- Relator(a)
- Ministro Reynaldo Soares da Fonseca
- Órgão julgador
- Quinta Turma
- Data do julgamento
- 04/05/2021
- Data de publicação
- 07/05/2021
STJ – Acórdão, Rel. Ministro Reynaldo Soares da Fonseca, Quinta Turma, j. 04/05/2021, p. 07/05/2021
AGRAVO REGIMENTAL NO HABEAS CORPUS. TRÁFICO ILÍCITO DE DROGAS. DOSIMETRIA. APLICAÇÃO DO REDUTOR DE PENA PREVISTO NO ART. 33, § 4º, DA LEI N. 11.343/2006. REGISTRO DE ATOS INFRACIONAIS. DEDICAÇÃO À ATIVIDADE CRIMINOSA. NÃO PREENCHIMENTO DOS REQUISITOS LEGAIS. PRECEDENTES. GRAVO REGIMENTAL A QUE SE NEGA PROVIMENTO. 1. A jurisprudência dessa Corte Superior pacificou o entendimento no sentido de que registros de atos infracionais cometidos pelo réu, especialmente quando análogos ao delito de tráfico, são aptos a afastar a incidência do benefício (AgRg no REsp 1560667/SC, Rel.

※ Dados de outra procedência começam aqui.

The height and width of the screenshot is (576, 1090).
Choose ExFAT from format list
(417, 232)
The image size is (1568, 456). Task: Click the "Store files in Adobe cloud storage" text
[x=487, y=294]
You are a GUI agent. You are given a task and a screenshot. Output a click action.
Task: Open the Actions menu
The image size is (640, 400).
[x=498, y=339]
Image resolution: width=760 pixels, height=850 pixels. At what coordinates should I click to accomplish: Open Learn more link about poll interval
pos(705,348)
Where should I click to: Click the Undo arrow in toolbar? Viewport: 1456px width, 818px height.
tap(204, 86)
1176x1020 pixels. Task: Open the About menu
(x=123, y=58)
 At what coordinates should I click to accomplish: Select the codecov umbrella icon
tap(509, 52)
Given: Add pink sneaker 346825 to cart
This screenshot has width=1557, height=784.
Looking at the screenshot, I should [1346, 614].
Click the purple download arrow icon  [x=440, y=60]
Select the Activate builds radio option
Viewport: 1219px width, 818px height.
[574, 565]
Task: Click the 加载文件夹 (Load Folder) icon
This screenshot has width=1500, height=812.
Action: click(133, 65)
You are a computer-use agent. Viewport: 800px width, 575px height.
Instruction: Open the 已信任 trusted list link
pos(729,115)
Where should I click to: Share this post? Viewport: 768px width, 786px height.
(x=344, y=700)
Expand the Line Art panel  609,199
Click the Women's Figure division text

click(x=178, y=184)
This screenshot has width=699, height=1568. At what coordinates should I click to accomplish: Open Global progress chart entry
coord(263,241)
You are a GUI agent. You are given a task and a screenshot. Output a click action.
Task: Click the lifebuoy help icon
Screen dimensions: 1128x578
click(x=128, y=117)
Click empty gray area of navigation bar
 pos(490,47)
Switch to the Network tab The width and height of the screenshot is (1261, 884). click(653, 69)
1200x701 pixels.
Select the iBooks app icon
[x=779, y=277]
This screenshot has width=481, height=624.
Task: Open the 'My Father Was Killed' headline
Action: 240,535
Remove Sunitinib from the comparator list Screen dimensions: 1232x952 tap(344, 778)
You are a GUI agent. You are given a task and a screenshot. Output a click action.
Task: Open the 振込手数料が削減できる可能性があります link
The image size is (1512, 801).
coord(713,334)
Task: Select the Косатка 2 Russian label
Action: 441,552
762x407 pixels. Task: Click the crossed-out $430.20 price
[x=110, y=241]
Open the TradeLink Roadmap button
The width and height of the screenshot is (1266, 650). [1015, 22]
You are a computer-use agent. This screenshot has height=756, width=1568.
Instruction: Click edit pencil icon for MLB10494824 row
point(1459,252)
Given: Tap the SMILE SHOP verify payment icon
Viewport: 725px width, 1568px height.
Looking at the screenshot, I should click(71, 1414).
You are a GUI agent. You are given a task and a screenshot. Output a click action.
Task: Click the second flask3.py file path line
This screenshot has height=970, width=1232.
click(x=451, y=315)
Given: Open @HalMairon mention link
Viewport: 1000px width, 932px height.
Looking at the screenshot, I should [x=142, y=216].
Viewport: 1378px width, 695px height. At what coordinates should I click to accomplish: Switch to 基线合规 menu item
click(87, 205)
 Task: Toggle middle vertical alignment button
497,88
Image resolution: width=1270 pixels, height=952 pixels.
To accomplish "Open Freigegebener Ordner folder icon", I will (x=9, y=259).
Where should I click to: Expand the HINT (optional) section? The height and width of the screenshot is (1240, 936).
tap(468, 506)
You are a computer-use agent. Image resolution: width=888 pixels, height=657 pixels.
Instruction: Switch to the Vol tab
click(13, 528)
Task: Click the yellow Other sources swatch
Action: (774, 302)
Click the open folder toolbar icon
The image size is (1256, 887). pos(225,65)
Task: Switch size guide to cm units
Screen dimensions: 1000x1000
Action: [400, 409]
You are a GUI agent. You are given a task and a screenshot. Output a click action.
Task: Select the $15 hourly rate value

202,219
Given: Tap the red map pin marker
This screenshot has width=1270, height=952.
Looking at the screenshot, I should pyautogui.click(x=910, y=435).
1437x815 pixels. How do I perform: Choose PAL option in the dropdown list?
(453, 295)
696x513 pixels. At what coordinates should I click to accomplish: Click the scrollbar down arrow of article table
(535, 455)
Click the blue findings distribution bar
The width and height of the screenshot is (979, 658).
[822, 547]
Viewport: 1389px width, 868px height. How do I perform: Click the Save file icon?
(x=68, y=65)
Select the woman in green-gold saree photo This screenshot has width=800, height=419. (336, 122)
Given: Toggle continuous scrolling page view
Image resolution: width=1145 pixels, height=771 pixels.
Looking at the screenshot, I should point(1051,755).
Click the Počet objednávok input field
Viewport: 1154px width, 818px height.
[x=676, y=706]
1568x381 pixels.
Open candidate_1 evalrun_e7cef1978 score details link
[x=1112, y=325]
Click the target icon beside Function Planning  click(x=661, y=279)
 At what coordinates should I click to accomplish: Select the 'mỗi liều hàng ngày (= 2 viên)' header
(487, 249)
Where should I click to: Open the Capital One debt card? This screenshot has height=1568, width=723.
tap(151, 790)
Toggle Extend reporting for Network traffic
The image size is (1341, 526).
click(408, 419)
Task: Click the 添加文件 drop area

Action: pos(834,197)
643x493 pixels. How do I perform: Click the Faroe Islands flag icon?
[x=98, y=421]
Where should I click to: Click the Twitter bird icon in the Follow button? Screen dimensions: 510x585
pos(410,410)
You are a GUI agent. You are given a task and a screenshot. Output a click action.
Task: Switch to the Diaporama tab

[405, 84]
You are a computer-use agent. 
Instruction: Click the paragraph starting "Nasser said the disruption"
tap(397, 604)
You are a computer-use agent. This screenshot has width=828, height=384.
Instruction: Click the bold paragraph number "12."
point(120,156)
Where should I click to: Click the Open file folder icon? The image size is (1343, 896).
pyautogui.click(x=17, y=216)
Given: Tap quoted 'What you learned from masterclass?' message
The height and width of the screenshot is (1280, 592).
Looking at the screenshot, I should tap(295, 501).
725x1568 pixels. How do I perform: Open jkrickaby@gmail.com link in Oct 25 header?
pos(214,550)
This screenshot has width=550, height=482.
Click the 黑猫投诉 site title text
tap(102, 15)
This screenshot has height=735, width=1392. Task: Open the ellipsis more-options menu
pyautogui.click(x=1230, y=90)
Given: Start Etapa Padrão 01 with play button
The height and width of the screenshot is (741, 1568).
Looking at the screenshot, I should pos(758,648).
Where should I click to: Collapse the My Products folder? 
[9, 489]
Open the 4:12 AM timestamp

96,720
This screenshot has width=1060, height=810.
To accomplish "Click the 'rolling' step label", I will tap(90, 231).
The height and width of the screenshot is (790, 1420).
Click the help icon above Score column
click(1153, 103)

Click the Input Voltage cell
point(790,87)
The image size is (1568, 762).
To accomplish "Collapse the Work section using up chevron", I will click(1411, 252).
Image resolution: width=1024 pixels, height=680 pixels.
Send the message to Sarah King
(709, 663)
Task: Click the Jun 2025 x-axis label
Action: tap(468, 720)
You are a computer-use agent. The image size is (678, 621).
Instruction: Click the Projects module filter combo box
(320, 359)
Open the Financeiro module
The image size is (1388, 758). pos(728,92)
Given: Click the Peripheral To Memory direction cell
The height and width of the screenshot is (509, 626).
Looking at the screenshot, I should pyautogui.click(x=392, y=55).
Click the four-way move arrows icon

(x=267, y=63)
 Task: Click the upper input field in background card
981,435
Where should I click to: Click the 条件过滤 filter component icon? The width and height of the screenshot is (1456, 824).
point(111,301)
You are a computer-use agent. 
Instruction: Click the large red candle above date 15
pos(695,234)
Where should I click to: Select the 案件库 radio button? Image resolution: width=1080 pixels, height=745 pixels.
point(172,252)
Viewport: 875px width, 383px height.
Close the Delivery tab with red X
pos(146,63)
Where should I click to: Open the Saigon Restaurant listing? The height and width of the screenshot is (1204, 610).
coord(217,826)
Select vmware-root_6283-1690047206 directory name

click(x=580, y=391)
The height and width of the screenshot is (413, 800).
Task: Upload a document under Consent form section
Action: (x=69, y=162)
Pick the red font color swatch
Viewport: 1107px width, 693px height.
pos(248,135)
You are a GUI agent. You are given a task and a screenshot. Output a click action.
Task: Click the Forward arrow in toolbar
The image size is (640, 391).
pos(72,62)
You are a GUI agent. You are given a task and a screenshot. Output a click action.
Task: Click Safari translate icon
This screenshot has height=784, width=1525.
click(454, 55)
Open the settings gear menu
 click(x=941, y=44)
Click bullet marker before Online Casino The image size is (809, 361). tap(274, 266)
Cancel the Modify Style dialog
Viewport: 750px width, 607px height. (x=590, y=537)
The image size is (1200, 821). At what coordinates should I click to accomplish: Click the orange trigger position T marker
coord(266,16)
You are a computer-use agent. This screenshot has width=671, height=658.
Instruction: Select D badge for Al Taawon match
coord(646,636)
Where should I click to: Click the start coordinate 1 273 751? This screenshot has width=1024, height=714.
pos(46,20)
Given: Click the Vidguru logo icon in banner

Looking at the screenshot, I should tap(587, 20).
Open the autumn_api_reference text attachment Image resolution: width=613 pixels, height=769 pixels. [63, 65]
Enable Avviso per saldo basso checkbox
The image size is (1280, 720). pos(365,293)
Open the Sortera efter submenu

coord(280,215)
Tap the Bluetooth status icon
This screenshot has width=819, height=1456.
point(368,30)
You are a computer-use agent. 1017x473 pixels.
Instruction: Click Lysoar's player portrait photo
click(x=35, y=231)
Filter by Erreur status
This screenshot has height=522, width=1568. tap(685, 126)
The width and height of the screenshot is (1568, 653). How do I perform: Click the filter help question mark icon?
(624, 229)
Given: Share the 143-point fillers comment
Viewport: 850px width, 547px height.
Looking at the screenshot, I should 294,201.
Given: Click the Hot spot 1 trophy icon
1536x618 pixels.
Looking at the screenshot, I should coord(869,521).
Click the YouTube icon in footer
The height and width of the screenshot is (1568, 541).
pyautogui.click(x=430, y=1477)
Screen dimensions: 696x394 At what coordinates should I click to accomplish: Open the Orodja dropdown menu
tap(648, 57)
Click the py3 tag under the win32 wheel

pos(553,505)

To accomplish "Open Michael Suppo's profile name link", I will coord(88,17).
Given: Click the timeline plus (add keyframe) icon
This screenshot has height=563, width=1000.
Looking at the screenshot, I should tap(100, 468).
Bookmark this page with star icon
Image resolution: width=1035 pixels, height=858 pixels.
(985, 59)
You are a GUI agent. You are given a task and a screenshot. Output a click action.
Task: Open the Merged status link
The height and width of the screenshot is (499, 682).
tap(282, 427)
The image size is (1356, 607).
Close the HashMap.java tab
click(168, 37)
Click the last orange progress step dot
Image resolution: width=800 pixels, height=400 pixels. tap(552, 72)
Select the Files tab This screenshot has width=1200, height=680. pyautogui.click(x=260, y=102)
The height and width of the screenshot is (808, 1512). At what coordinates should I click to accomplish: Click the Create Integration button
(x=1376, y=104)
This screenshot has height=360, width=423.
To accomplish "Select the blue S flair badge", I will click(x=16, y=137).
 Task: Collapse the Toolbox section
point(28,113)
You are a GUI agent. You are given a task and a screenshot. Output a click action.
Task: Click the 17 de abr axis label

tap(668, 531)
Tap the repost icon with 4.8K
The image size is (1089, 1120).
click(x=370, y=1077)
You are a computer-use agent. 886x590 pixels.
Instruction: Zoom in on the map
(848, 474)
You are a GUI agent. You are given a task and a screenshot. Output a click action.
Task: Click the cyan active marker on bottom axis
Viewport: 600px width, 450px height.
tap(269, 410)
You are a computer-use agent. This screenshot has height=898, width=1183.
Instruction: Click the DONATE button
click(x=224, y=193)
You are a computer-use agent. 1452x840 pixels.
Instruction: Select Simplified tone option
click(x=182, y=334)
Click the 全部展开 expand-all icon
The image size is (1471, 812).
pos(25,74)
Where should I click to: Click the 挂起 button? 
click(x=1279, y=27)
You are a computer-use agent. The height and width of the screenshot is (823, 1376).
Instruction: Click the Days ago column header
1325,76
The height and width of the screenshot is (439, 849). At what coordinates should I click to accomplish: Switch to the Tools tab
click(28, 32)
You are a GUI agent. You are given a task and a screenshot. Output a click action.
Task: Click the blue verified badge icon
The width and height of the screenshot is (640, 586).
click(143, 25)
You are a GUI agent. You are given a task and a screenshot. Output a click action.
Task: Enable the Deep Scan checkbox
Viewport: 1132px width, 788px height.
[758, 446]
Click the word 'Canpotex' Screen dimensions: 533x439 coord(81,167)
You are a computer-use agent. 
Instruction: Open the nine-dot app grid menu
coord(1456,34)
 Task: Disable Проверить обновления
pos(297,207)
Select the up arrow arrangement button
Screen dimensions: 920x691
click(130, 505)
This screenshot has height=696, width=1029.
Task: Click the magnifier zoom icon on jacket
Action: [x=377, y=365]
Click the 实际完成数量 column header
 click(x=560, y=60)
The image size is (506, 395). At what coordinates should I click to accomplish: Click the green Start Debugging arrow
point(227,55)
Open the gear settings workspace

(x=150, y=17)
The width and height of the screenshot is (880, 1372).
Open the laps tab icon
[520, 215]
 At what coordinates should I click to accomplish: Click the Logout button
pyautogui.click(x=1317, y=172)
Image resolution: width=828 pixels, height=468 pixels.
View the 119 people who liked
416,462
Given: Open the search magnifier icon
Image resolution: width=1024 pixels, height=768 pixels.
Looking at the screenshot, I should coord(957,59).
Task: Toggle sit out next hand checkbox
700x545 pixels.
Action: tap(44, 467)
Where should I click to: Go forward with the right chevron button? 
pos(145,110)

Ministro NEFI CORDEIRO, Sexta Turma, DJe 23/10/2017). 2. No caso, as instâncias locais, em virtude da existência de registros da prática de atos infracionais análogos ao delito de tráfico, entenderam que o paciente se dedica a atividades criminosas, de forma que não foram atendidas as diretrizes exigidas para o reconhecimento do privilégio. 3. Uma vez inalterado o quantum de pena privativa de liberdade, o qual permanece em patamar superior a 4 anos de reclusão, inviável fixação do regime inicial aberto e a substituição da pena privativa de liberdade por restritiva de direitos. 4. Agravo regimental a que se nega provimento. (AgRg no HC n. 658.774/SP, relator Ministro Reynaldo Soares da Fonseca, Quinta Turma, julgado em 4/5/2021, DJe de 7/5/2021.)